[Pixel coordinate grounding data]
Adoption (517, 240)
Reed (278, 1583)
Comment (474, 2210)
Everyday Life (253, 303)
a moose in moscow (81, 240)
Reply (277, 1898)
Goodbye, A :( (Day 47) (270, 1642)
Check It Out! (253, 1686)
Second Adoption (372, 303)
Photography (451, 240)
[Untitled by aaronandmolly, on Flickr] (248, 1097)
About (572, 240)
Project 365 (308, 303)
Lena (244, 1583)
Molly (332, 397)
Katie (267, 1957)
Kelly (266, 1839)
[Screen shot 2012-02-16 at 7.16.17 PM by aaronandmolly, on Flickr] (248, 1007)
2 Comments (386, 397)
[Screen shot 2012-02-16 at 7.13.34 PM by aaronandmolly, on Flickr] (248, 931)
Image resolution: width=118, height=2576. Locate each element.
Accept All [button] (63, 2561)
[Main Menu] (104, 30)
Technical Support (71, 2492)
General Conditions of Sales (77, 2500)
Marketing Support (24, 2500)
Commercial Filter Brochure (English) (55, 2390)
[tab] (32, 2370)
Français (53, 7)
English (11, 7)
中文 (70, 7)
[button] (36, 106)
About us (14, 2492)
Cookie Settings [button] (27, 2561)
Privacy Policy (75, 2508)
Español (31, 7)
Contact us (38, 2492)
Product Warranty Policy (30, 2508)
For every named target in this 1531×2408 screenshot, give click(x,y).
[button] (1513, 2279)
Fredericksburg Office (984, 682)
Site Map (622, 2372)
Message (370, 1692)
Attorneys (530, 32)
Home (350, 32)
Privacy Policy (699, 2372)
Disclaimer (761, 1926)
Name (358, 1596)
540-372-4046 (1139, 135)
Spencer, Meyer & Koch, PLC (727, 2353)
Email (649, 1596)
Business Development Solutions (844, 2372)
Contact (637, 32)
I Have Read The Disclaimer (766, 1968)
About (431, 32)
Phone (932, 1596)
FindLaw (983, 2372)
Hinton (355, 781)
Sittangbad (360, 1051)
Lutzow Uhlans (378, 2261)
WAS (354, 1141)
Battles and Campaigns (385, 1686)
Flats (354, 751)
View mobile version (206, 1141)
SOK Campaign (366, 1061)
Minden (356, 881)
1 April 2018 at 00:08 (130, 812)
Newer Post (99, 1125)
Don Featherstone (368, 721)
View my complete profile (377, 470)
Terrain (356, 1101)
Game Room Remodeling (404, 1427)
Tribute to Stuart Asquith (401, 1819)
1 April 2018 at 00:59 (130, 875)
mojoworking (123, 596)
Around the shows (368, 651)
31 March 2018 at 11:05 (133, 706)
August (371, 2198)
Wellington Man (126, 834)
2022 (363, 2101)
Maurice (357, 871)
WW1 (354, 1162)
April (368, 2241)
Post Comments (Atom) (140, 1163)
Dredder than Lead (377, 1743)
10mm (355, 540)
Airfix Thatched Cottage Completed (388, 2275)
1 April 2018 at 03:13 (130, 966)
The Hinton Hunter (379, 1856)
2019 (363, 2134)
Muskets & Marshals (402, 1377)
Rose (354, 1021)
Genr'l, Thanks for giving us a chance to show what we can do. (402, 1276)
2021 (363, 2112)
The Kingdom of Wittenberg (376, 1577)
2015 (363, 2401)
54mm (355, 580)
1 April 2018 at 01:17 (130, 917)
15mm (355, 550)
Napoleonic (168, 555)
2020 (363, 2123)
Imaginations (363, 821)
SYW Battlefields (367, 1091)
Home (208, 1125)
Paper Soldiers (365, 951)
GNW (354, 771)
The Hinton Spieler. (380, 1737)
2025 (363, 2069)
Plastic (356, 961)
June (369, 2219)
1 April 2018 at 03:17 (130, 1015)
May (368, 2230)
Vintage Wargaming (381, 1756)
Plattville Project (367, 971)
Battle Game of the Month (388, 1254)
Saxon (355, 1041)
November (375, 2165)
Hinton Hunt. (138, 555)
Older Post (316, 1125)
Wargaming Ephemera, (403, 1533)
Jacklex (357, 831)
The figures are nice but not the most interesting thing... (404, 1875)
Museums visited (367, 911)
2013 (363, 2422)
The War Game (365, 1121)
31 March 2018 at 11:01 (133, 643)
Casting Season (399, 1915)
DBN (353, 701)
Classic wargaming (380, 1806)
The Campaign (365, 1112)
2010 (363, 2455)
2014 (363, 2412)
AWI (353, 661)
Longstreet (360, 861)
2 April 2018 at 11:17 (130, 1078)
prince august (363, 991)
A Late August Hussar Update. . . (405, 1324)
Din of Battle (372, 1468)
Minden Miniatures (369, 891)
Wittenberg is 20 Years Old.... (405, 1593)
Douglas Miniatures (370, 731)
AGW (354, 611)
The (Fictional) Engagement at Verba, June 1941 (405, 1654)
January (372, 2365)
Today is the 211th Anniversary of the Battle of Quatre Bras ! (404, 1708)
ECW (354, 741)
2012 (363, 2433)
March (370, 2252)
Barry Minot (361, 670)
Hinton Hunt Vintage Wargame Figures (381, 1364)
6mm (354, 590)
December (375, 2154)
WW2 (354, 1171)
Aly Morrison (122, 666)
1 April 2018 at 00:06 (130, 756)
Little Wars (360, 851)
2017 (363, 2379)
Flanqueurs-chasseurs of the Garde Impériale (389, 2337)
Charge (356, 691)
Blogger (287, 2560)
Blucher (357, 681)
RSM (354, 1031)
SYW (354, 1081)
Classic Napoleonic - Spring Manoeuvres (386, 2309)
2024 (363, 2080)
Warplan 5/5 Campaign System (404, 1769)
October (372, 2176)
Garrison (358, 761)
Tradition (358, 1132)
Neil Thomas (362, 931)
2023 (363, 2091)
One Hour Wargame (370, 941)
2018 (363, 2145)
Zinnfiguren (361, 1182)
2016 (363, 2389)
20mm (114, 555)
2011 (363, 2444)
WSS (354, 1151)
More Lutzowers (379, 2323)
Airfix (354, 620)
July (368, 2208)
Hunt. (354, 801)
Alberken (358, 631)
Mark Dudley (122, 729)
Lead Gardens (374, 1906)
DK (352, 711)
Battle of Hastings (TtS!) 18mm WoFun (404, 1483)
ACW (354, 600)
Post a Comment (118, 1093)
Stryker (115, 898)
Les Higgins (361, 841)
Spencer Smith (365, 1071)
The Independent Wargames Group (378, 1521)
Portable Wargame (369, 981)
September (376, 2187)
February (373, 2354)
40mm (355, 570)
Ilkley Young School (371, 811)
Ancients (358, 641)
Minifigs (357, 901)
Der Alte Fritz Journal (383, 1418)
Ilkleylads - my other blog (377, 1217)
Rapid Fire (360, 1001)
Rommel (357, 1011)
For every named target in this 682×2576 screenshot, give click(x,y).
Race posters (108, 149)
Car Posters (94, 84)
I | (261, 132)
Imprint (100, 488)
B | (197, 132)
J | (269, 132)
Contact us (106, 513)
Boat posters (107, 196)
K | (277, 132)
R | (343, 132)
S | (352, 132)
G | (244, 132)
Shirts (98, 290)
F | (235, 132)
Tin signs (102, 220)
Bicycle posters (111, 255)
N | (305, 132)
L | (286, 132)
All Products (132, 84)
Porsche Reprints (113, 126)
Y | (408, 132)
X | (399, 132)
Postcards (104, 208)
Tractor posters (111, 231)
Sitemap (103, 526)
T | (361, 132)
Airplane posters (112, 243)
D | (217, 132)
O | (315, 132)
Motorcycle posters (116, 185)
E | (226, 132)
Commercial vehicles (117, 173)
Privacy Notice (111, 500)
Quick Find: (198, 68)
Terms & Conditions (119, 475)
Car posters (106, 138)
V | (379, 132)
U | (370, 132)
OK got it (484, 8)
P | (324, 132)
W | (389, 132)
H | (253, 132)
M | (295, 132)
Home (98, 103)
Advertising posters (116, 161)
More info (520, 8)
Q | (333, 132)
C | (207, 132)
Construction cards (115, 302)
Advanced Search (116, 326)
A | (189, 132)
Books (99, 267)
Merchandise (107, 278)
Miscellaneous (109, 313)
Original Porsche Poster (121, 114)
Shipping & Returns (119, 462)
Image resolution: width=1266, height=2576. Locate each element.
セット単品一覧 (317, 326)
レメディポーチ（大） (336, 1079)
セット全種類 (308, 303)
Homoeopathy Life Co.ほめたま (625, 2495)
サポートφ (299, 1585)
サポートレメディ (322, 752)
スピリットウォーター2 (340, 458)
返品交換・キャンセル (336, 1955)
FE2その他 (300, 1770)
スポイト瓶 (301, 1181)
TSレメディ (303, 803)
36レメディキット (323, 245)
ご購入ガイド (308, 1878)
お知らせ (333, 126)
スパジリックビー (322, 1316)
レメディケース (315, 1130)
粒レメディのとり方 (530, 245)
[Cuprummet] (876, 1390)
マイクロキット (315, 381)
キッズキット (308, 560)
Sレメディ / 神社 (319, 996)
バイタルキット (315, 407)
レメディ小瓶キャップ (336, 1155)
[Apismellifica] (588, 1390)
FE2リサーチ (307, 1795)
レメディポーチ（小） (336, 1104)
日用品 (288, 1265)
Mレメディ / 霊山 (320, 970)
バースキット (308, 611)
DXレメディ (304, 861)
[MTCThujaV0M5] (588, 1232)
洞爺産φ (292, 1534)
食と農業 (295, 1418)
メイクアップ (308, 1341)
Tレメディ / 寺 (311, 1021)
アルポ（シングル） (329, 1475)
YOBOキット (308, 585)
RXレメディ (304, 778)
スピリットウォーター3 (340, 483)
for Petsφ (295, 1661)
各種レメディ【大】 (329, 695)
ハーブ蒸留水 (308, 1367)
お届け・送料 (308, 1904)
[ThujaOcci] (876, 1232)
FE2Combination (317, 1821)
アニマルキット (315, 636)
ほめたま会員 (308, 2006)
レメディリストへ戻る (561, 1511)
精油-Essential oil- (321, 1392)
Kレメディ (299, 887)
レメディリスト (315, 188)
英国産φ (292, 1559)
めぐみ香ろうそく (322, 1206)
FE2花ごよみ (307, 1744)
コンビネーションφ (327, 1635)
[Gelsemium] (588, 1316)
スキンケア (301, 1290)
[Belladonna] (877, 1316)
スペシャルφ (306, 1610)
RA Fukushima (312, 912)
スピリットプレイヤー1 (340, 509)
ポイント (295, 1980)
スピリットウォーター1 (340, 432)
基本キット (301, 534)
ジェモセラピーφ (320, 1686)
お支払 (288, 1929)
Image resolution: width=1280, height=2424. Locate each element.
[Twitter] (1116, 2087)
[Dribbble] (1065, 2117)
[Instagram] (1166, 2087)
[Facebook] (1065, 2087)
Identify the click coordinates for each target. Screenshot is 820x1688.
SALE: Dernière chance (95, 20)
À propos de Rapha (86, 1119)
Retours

**Exercise brief**.
Only the lines from the beginning of the entries through the line bearing "[tab] (32, 2370)" should be returned, each exactly as written.

**Answer below**.
Adoption (517, 240)
Reed (278, 1583)
Comment (474, 2210)
Everyday Life (253, 303)
a moose in moscow (81, 240)
Reply (277, 1898)
Goodbye, A :( (Day 47) (270, 1642)
Check It Out! (253, 1686)
Second Adoption (372, 303)
Photography (451, 240)
[Untitled by aaronandmolly, on Flickr] (248, 1097)
About (572, 240)
Project 365 (308, 303)
Lena (244, 1583)
Molly (332, 397)
Katie (267, 1957)
Kelly (266, 1839)
[Screen shot 2012-02-16 at 7.16.17 PM by aaronandmolly, on Flickr] (248, 1007)
2 Comments (386, 397)
[Screen shot 2012-02-16 at 7.13.34 PM by aaronandmolly, on Flickr] (248, 931)
Image resolution: width=118, height=2576. Locate each element.
Accept All [button] (63, 2561)
[Main Menu] (104, 30)
Technical Support (71, 2492)
General Conditions of Sales (77, 2500)
Marketing Support (24, 2500)
Commercial Filter Brochure (English) (55, 2390)
[tab] (32, 2370)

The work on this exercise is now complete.